England und Frankreich wollten sichergehen, dass auch von einem wiedervereinigten Dtld. keine Gefahr mehr ausginge, ein - wie ich meine - 1989/90 von der Realität weit entferntes Problem. Die Frage ist natürlich auch, ob Mitterand und Thatcher solche Gründe nicht vorschoben und eigentlich ganz andere Zugeständnisse erwirken wollten. Das Deutschland und Kohl einheitsgeil waren, lag ja auf der Hand, auch wie die SPD für die Lautstärke ihrer Einheitskritiker abgestraft wurde (okay, heute würde man über solche Verluste wie 1990 lachen). Die Sowjets erhofften sich die Finanzierung ihres Wohnungsbaus und waren daher bereit Zugeständnisse zu machen. Der Wohnungsbau wurde medial mit dem Rücknahme der sowjetischen Soldaten und ihrer Familien verknüpft, für welche die Wohnungen bestimmt seien.
Für Mitterand war in erster Linie die Einbindung Deutschlands in die EG und die NATO wichtig. Thatcher warf ihm in ihren Memoiren auch - m.E. kontrafaktisch, da auch Mitterand wiedervereinigungsskeptisch war - vor, sich zu sehr auf eine deutsch-französische Achse verlassen zu haben, statt gemeinsam mit Britannien sich gegen die Wiedervereinigung zu stellen. Thatcher sagte gewissermaßen voraus, dass ein wiedervereinigtes Deutschland ein wirtschaftliches und politisches Schwergewicht sei, welches gewissermaßen die Geschicke Europas an sich reißen würde (lustigerweise warf man Dtld. dann 1991 vor, sich nicht ausreichend an der internationalen Allianz gegen Saddam Hussein, der in Kuweit einmarschiert war zu beteiligen).
 
Als Literaturempfehlung für diese Frage kann ich Andreas Rödders "Deutschland einig Vaterland" empfehlen.

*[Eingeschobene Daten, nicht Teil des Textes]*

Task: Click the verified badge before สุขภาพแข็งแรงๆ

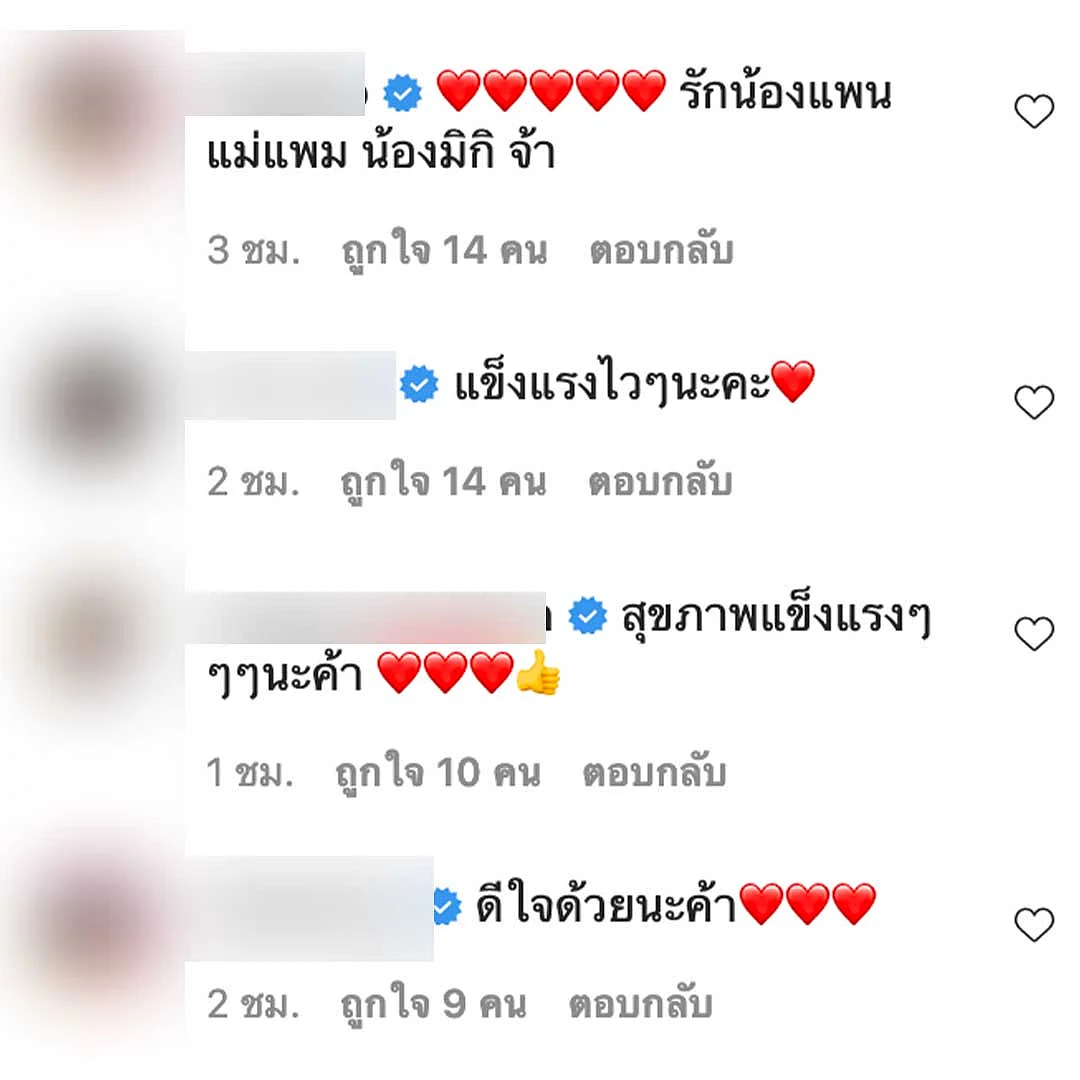Action: tap(588, 615)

Es gibt dort ein Kapitel, welches genau diese Frage thematisiert.
 
Rödder hätte ich eher auf die Analyse der deutsch-deutschen Interna bezogen, als auf die Expertise zu/Analyse der vier Siegermächte und ihrer Aktivitäten, Motivationen, Strategien.

In den letzten Jahren würde ich dazu eine gewisse Revision in der Deutung der Aktivitäten Mitterrands/Frankreichs als spannend ansehen. Hier scheint eine Neubewertung vorzuliegen, die insbesondere auf Frederic Bozo zurückgeht, der auch zusammen mit Rödder schon publiziert hat, wenn ich das richtig in Erinnerung habe.